The design involved a symmetrical main frontage of three bays facing onto the High Street. The central bay featured a doorway with a rectangular fanlight flanked by two narrow sash windows and surmounted by a cornice. On the ground floor, the outer bays were fenestrated by sash windows with cornices and, on the first floor, all bays were fenestrated by square casement windows with architraves. The bays were flanked by full-height Tuscan order pilasters supporting an entablature and a pediment. The side elevation, facing onto Victoria Street, was fenestrated by tri-partite windows on the ground floor and by Venetian windows on the first floor. Internally, the principal rooms were the mechanics' institute on the ground floor and the council chamber for the burgh council on the first floor.

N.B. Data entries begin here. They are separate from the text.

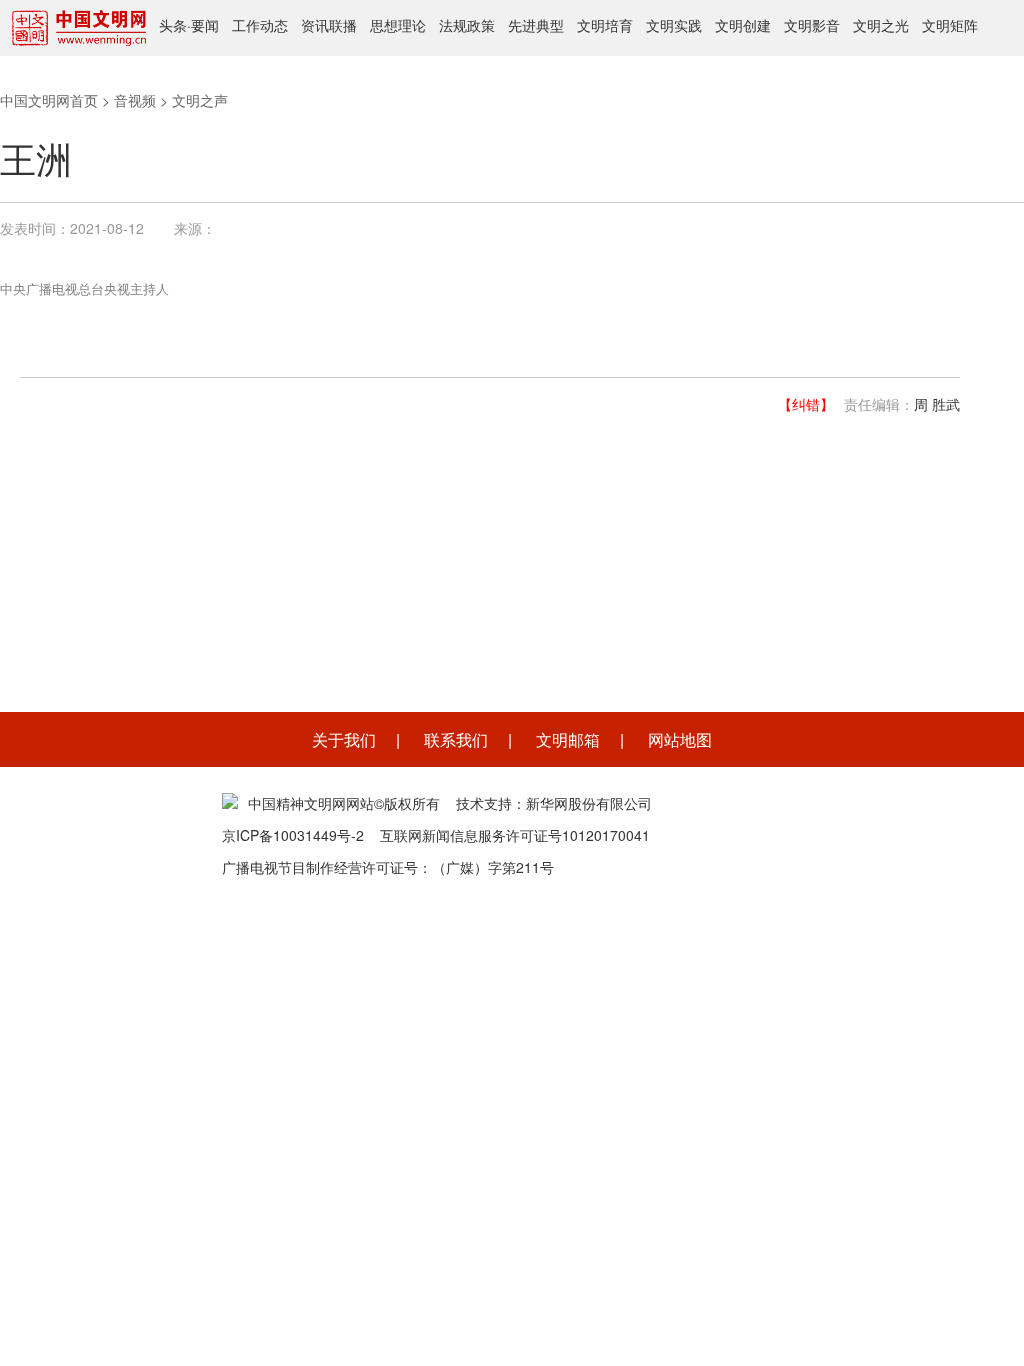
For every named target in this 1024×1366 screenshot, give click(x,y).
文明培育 (605, 25)
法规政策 (467, 25)
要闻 (205, 25)
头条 (173, 25)
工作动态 (260, 25)
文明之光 (881, 25)
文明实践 (674, 25)
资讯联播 (329, 25)
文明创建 (743, 25)
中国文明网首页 (49, 100)
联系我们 (456, 739)
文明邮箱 (568, 739)
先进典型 (536, 25)
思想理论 (398, 25)
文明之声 (200, 100)
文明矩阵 (950, 25)
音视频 (135, 100)
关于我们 (344, 739)
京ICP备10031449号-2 (293, 835)
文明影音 (812, 25)
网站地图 (680, 739)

The educational role of mechanics' institutes became redundant in the late 19th century and the trustees of the mechanics' institute sold the building to the burgh commissioners in December 1884. The building was also used as a community events venue and films were shown in the building until the Eildon Cinema opened in Victoria Street in April 1953. As the responsibilities of the burgh council increased, offices for the town clerk were established two doors away to the southwest, at No. 69 High Street.

The building continued to serve as the meeting place of the burgh council for much of the 20th century but ceased to be the local seat of government when the enlarged Berwickshire District Council was formed in 1975. The building subsequently served as the local public library, as well as the local Registration Office and an approved venue for marriages and civil partnership ceremonies. Works of art in the town hall include a portrait of George Monck, 1st Duke of Albemarle.